-- Objective --
Update the entries below by changing every "legend entry" to "key item". Keep everything else the same.

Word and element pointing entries

┌──

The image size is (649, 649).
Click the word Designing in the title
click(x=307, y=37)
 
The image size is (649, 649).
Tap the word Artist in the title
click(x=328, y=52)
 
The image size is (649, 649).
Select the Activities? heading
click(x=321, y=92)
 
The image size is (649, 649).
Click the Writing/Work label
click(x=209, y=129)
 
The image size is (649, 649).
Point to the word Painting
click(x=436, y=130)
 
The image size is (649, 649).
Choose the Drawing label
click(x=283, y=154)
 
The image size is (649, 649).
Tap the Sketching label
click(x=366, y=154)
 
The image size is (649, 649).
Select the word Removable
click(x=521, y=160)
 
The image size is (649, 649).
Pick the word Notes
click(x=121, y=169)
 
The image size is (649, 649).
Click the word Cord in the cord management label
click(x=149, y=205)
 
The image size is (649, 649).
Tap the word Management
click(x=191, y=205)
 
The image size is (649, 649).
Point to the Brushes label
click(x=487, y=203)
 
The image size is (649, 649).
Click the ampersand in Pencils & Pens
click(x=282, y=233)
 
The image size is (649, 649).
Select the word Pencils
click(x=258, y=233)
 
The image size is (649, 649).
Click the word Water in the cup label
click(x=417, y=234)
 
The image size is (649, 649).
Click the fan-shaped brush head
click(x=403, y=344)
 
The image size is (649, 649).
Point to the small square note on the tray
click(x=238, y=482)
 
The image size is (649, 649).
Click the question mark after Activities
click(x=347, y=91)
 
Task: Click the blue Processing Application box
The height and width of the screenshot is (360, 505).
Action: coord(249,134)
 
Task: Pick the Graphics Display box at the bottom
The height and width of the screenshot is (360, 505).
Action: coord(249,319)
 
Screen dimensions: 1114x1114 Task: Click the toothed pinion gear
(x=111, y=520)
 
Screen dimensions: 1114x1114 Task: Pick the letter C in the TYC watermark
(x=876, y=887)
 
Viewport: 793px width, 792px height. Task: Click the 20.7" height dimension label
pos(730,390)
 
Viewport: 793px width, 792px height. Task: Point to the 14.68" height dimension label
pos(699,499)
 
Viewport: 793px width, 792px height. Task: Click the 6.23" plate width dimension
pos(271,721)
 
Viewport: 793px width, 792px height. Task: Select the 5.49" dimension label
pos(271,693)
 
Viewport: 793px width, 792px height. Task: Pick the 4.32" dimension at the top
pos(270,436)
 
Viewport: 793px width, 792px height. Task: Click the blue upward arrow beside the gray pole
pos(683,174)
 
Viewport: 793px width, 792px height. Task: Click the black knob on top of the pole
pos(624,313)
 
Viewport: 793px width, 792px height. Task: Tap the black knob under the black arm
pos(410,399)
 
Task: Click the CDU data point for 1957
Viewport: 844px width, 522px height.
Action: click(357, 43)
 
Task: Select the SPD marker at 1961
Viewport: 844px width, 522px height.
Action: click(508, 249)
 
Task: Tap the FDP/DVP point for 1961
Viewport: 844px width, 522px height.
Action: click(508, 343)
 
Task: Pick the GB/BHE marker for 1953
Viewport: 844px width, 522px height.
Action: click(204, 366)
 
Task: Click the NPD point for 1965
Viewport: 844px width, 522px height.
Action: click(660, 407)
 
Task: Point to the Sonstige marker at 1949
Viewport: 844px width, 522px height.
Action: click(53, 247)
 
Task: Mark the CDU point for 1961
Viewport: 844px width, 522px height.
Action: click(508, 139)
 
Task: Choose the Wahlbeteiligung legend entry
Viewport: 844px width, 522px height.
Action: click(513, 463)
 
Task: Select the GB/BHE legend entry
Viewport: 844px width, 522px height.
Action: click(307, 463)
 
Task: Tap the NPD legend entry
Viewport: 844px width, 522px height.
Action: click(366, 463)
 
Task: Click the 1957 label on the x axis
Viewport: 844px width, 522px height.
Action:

└──

-- Task result --
The image size is (649, 649).
Click the word Designing in the title
click(x=307, y=37)
 
The image size is (649, 649).
Tap the word Artist in the title
click(x=328, y=52)
 
The image size is (649, 649).
Select the Activities? heading
click(x=321, y=92)
 
The image size is (649, 649).
Click the Writing/Work label
click(x=209, y=129)
 
The image size is (649, 649).
Point to the word Painting
click(x=436, y=130)
 
The image size is (649, 649).
Choose the Drawing label
click(x=283, y=154)
 
The image size is (649, 649).
Tap the Sketching label
click(x=366, y=154)
 
The image size is (649, 649).
Select the word Removable
click(x=521, y=160)
 
The image size is (649, 649).
Pick the word Notes
click(x=121, y=169)
 
The image size is (649, 649).
Click the word Cord in the cord management label
click(x=149, y=205)
 
The image size is (649, 649).
Tap the word Management
click(x=191, y=205)
 
The image size is (649, 649).
Point to the Brushes label
click(x=487, y=203)
 
The image size is (649, 649).
Click the ampersand in Pencils & Pens
click(x=282, y=233)
 
The image size is (649, 649).
Select the word Pencils
click(x=258, y=233)
 
The image size is (649, 649).
Click the word Water in the cup label
click(x=417, y=234)
 
The image size is (649, 649).
Click the fan-shaped brush head
click(x=403, y=344)
 
The image size is (649, 649).
Point to the small square note on the tray
click(x=238, y=482)
 
The image size is (649, 649).
Click the question mark after Activities
click(x=347, y=91)
 
Task: Click the blue Processing Application box
The height and width of the screenshot is (360, 505).
Action: coord(249,134)
 
Task: Pick the Graphics Display box at the bottom
The height and width of the screenshot is (360, 505).
Action: coord(249,319)
 
Screen dimensions: 1114x1114 Task: Click the toothed pinion gear
(x=111, y=520)
 
Screen dimensions: 1114x1114 Task: Pick the letter C in the TYC watermark
(x=876, y=887)
 
Viewport: 793px width, 792px height. Task: Click the 20.7" height dimension label
pos(730,390)
 
Viewport: 793px width, 792px height. Task: Point to the 14.68" height dimension label
pos(699,499)
 
Viewport: 793px width, 792px height. Task: Click the 6.23" plate width dimension
pos(271,721)
 
Viewport: 793px width, 792px height. Task: Select the 5.49" dimension label
pos(271,693)
 
Viewport: 793px width, 792px height. Task: Pick the 4.32" dimension at the top
pos(270,436)
 
Viewport: 793px width, 792px height. Task: Click the blue upward arrow beside the gray pole
pos(683,174)
 
Viewport: 793px width, 792px height. Task: Click the black knob on top of the pole
pos(624,313)
 
Viewport: 793px width, 792px height. Task: Tap the black knob under the black arm
pos(410,399)
 
Task: Click the CDU data point for 1957
Viewport: 844px width, 522px height.
Action: click(357, 43)
 
Task: Select the SPD marker at 1961
Viewport: 844px width, 522px height.
Action: click(508, 249)
 
Task: Tap the FDP/DVP point for 1961
Viewport: 844px width, 522px height.
Action: click(508, 343)
 
Task: Pick the GB/BHE marker for 1953
Viewport: 844px width, 522px height.
Action: click(204, 366)
 
Task: Click the NPD point for 1965
Viewport: 844px width, 522px height.
Action: click(660, 407)
 
Task: Point to the Sonstige marker at 1949
Viewport: 844px width, 522px height.
Action: click(53, 247)
 
Task: Mark the CDU point for 1961
Viewport: 844px width, 522px height.
Action: click(508, 139)
 
Task: Choose the Wahlbeteiligung key item
Viewport: 844px width, 522px height.
Action: click(513, 463)
 
Task: Select the GB/BHE key item
Viewport: 844px width, 522px height.
Action: click(307, 463)
 
Task: Tap the NPD key item
Viewport: 844px width, 522px height.
Action: click(366, 463)
 
Task: Click the 1957 label on the x axis
Viewport: 844px width, 522px height.
Action:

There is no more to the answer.